• **What this task involves**
Copy out all the records exactly.

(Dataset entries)
######
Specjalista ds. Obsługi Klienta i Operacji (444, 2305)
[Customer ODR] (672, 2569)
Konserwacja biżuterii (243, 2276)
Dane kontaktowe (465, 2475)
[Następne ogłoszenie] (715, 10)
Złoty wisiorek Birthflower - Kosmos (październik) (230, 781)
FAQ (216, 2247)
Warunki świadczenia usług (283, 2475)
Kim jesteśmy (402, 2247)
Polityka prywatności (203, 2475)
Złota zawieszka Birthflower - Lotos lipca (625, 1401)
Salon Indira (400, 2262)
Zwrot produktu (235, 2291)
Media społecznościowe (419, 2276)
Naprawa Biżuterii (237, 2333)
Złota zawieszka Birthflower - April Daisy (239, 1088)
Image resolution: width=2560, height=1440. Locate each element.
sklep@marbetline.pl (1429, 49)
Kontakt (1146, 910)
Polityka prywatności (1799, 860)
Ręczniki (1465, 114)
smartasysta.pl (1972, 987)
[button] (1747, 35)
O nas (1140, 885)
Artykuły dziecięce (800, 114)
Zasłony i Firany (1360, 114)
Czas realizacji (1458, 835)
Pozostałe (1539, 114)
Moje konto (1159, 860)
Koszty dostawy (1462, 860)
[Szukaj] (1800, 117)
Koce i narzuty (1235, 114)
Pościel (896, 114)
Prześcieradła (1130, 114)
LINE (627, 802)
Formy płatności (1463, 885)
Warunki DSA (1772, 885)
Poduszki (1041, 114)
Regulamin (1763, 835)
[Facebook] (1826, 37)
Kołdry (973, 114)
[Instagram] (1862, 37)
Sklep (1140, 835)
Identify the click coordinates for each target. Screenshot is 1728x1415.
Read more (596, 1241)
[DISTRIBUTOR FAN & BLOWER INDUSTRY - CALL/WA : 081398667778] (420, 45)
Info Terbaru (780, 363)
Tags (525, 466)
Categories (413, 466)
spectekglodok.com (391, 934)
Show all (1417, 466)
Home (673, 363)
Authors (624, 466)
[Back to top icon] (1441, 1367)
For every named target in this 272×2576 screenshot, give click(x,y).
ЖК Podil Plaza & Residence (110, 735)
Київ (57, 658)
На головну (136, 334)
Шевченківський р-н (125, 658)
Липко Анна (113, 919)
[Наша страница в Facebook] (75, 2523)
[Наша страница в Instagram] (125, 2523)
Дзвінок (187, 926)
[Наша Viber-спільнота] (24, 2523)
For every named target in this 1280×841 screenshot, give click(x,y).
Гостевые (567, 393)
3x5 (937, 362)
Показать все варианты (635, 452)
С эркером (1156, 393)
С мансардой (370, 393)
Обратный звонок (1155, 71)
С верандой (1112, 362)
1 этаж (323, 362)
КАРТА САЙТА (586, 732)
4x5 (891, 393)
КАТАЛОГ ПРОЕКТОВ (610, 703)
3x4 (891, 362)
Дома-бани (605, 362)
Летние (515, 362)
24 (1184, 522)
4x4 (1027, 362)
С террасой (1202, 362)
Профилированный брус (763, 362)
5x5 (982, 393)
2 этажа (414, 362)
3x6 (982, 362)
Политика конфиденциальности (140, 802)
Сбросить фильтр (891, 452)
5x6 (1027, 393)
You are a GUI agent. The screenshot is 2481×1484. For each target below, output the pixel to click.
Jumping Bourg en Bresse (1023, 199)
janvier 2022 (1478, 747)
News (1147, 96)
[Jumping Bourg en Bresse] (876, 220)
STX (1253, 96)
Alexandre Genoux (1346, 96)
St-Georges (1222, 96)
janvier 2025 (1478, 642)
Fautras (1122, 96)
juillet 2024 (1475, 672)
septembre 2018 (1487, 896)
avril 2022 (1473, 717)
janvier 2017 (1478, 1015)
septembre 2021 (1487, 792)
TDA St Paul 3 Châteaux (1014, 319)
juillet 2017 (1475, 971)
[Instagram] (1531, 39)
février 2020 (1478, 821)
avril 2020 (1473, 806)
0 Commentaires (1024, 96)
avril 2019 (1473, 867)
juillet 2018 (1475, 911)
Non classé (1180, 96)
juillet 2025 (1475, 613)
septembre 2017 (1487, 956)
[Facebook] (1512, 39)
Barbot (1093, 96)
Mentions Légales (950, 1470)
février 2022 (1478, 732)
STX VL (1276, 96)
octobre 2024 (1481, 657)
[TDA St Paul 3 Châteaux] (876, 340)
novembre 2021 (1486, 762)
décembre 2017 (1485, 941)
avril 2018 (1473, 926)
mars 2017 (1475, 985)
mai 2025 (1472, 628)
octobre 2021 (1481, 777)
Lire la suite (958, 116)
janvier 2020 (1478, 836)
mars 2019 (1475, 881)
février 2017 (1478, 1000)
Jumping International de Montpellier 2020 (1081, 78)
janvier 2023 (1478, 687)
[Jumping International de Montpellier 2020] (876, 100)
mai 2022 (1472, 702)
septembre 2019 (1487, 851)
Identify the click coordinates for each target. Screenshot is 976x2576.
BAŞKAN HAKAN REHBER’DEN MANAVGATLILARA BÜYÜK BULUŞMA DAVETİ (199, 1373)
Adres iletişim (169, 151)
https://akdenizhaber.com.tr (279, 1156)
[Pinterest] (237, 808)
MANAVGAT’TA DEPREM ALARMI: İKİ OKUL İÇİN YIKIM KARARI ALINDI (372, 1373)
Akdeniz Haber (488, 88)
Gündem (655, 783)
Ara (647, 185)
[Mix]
######
• **Answer to this exercise**
Specjalista ds. Obsługi Klienta i Operacji (444, 2305)
[Customer ODR] (672, 2569)
Konserwacja biżuterii (243, 2276)
Dane kontaktowe (465, 2475)
[Następne ogłoszenie] (715, 10)
Złoty wisiorek Birthflower - Kosmos (październik) (230, 781)
FAQ (216, 2247)
Warunki świadczenia usług (283, 2475)
Kim jesteśmy (402, 2247)
Polityka prywatności (203, 2475)
Złota zawieszka Birthflower - Lotos lipca (625, 1401)
Salon Indira (400, 2262)
Zwrot produktu (235, 2291)
Media społecznościowe (419, 2276)
Naprawa Biżuterii (237, 2333)
Złota zawieszka Birthflower - April Daisy (239, 1088)
Image resolution: width=2560, height=1440. Locate each element.
sklep@marbetline.pl (1429, 49)
Kontakt (1146, 910)
Polityka prywatności (1799, 860)
Ręczniki (1465, 114)
smartasysta.pl (1972, 987)
[button] (1747, 35)
O nas (1140, 885)
Artykuły dziecięce (800, 114)
Zasłony i Firany (1360, 114)
Czas realizacji (1458, 835)
Pozostałe (1539, 114)
Moje konto (1159, 860)
Koszty dostawy (1462, 860)
[Szukaj] (1800, 117)
Koce i narzuty (1235, 114)
Pościel (896, 114)
Prześcieradła (1130, 114)
LINE (627, 802)
Formy płatności (1463, 885)
Warunki DSA (1772, 885)
Poduszki (1041, 114)
Regulamin (1763, 835)
[Facebook] (1826, 37)
Kołdry (973, 114)
[Instagram] (1862, 37)
Sklep (1140, 835)
Identify the click coordinates for each target. Screenshot is 1728x1415.
Read more (596, 1241)
[DISTRIBUTOR FAN & BLOWER INDUSTRY - CALL/WA : 081398667778] (420, 45)
Info Terbaru (780, 363)
Tags (525, 466)
Categories (413, 466)
spectekglodok.com (391, 934)
Show all (1417, 466)
Home (673, 363)
Authors (624, 466)
[Back to top icon] (1441, 1367)
For every named target in this 272×2576 screenshot, give click(x,y).
ЖК Podil Plaza & Residence (110, 735)
Київ (57, 658)
На головну (136, 334)
Шевченківський р-н (125, 658)
Липко Анна (113, 919)
[Наша страница в Facebook] (75, 2523)
[Наша страница в Instagram] (125, 2523)
Дзвінок (187, 926)
[Наша Viber-спільнота] (24, 2523)
For every named target in this 1280×841 screenshot, give click(x,y).
Гостевые (567, 393)
3x5 (937, 362)
Показать все варианты (635, 452)
С эркером (1156, 393)
С мансардой (370, 393)
Обратный звонок (1155, 71)
С верандой (1112, 362)
1 этаж (323, 362)
КАРТА САЙТА (586, 732)
4x5 (891, 393)
КАТАЛОГ ПРОЕКТОВ (610, 703)
3x4 (891, 362)
Дома-бани (605, 362)
Летние (515, 362)
24 (1184, 522)
4x4 (1027, 362)
С террасой (1202, 362)
Профилированный брус (763, 362)
5x5 (982, 393)
2 этажа (414, 362)
3x6 (982, 362)
Политика конфиденциальности (140, 802)
Сбросить фильтр (891, 452)
5x6 (1027, 393)
You are a GUI agent. The screenshot is 2481×1484. For each target below, output the pixel to click.
Jumping Bourg en Bresse (1023, 199)
janvier 2022 (1478, 747)
News (1147, 96)
[Jumping Bourg en Bresse] (876, 220)
STX (1253, 96)
Alexandre Genoux (1346, 96)
St-Georges (1222, 96)
janvier 2025 (1478, 642)
Fautras (1122, 96)
juillet 2024 (1475, 672)
septembre 2018 (1487, 896)
avril 2022 (1473, 717)
janvier 2017 (1478, 1015)
septembre 2021 (1487, 792)
TDA St Paul 3 Châteaux (1014, 319)
juillet 2017 (1475, 971)
[Instagram] (1531, 39)
février 2020 (1478, 821)
avril 2020 (1473, 806)
0 Commentaires (1024, 96)
avril 2019 (1473, 867)
juillet 2018 (1475, 911)
Non classé (1180, 96)
juillet 2025 (1475, 613)
septembre 2017 (1487, 956)
[Facebook] (1512, 39)
Barbot (1093, 96)
Mentions Légales (950, 1470)
février 2022 (1478, 732)
STX VL (1276, 96)
octobre 2024 (1481, 657)
[TDA St Paul 3 Châteaux] (876, 340)
novembre 2021 (1486, 762)
décembre 2017 (1485, 941)
avril 2018 (1473, 926)
mars 2017 (1475, 985)
mai 2025 (1472, 628)
octobre 2021 (1481, 777)
Lire la suite (958, 116)
janvier 2020 (1478, 836)
mars 2019 (1475, 881)
février 2017 (1478, 1000)
Jumping International de Montpellier 2020 (1081, 78)
janvier 2023 (1478, 687)
[Jumping International de Montpellier 2020] (876, 100)
mai 2022 (1472, 702)
septembre 2019 (1487, 851)
Identify the click coordinates for each target. Screenshot is 976x2576.
BAŞKAN HAKAN REHBER’DEN MANAVGATLILARA BÜYÜK BULUŞMA DAVETİ (199, 1373)
Adres iletişim (169, 151)
https://akdenizhaber.com.tr (279, 1156)
[Pinterest] (237, 808)
MANAVGAT’TA DEPREM ALARMI: İKİ OKUL İÇİN YIKIM KARARI ALINDI (372, 1373)
Akdeniz Haber (488, 88)
Gündem (655, 783)
Ara (647, 185)
[Mix]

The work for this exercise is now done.